Potentiation of interleukin-1beta adjuvant effects on the humoral immune response to antigen in adrenalectomized mice.

OBJECTIVES

Activation of the hypothalamic-pituitary-adrenal (HPA) axis is a primary effect of interleukin-1 (IL-1), with elevated glucocorticoids considered a mechanism for negative feedback immunoregulation. However, there is little direct evidence of such a functional relationship between IL-1-mediated immunoregulation and neuroendocrine influences elicited by IL-1. Therefore, the goal of this study was to examine whether the known adjuvant effects of IL-1 are altered in the absence of neuroendocrine feedback due to adrenalectomy.

METHODS

Male BALB/c mice subjected to adrenalectomy (ADX) or sham surgery were administered with saline or recombinant human IL-1beta (rhIL-1beta) and at the same time immunized with 100 microg ovalbumin (OVA).

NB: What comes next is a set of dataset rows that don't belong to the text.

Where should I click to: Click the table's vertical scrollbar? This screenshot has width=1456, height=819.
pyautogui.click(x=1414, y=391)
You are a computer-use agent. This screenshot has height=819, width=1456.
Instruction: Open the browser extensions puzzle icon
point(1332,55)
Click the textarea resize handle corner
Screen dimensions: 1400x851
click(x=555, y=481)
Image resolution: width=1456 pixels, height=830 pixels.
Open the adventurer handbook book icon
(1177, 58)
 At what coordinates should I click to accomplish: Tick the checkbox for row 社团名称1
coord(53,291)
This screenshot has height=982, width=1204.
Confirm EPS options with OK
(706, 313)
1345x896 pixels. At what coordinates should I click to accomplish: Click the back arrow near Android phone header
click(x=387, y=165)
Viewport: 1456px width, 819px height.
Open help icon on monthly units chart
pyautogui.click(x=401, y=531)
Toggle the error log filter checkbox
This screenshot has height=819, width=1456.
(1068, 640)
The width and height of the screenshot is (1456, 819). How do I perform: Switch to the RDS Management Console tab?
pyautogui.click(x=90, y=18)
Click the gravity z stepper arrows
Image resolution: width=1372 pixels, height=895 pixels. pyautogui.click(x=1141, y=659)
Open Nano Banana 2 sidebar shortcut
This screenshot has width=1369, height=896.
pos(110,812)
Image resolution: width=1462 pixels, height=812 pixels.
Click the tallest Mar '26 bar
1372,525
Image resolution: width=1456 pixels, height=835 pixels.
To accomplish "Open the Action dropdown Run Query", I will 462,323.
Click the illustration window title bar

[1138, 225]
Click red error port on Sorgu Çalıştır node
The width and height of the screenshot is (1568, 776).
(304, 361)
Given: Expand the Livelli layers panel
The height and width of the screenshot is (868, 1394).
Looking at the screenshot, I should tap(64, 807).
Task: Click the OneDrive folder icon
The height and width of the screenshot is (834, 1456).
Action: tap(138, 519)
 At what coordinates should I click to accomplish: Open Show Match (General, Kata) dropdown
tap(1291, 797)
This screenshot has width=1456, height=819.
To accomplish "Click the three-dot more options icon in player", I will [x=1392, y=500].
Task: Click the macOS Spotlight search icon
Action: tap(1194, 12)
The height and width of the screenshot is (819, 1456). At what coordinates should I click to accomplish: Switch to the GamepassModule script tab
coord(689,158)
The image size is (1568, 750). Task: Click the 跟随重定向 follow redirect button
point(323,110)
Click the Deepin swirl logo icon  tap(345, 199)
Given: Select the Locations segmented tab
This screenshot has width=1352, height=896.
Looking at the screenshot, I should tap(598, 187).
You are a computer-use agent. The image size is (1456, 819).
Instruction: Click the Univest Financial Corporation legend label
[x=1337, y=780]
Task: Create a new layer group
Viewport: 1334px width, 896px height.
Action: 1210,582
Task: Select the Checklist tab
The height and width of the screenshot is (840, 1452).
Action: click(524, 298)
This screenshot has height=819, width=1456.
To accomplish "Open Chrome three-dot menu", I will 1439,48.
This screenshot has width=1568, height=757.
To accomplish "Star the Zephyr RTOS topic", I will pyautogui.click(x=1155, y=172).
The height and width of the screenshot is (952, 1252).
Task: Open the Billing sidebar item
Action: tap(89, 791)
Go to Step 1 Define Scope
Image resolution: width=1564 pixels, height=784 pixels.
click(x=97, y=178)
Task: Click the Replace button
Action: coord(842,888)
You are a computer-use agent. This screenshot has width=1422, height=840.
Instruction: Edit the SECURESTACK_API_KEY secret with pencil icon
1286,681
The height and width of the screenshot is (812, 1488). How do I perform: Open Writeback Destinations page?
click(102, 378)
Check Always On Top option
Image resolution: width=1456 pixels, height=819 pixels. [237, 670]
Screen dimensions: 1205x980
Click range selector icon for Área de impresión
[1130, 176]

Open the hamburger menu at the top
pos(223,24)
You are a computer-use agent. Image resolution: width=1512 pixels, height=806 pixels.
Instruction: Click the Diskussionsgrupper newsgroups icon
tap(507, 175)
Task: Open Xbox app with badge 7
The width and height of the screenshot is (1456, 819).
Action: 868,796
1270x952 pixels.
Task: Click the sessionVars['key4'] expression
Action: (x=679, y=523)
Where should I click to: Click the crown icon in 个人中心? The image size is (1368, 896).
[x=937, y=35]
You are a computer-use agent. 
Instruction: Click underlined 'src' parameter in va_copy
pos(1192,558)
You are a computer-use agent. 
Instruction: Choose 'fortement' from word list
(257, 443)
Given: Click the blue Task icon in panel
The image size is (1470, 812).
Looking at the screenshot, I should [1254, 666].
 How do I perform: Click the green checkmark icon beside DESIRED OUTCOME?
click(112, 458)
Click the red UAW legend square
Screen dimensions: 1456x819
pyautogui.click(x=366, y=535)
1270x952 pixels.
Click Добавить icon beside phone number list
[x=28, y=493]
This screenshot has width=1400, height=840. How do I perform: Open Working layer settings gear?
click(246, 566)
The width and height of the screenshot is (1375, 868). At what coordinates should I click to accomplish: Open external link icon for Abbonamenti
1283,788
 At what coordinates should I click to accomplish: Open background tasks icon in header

In vivo and in vitro measures of antigen-specific IgG antibody production, IL-6 production and spleen cell proliferation were taken 6 and 12 days later.

RESULTS

It was demonstrated that administration of rhIL-1beta at a dose that activates the HPA axis resulted in a significant augmentation of serum anti- OVA IgG antibody levels. Interestingly, this augmentation was potentiated in ADX animals. In addition, the in vitro spleen cell memory IgG antibody response to OVA was significantly augmented in rhIL-1beta-treated animals, and again, further potentiated in ADX animals. Interestingly, while hrIL-1beta treatment augmented antigen-stimulated IL-6 production - suggesting an effect of IL-1 on antigen-specific T helper 2 cell memory formation - potentiation was not evident in ADX animals.

CONCLUSIONS

These results are consistent with the concept of HPA axis-mediated neuroendocrine feedback on excessive immune responsiveness due to IL-1. Such feedback may prevent disturbances to the self-limiting functions of the immune system, which are important to the prevention of autoimmune diseases, some of which involve elevated IL-1 production.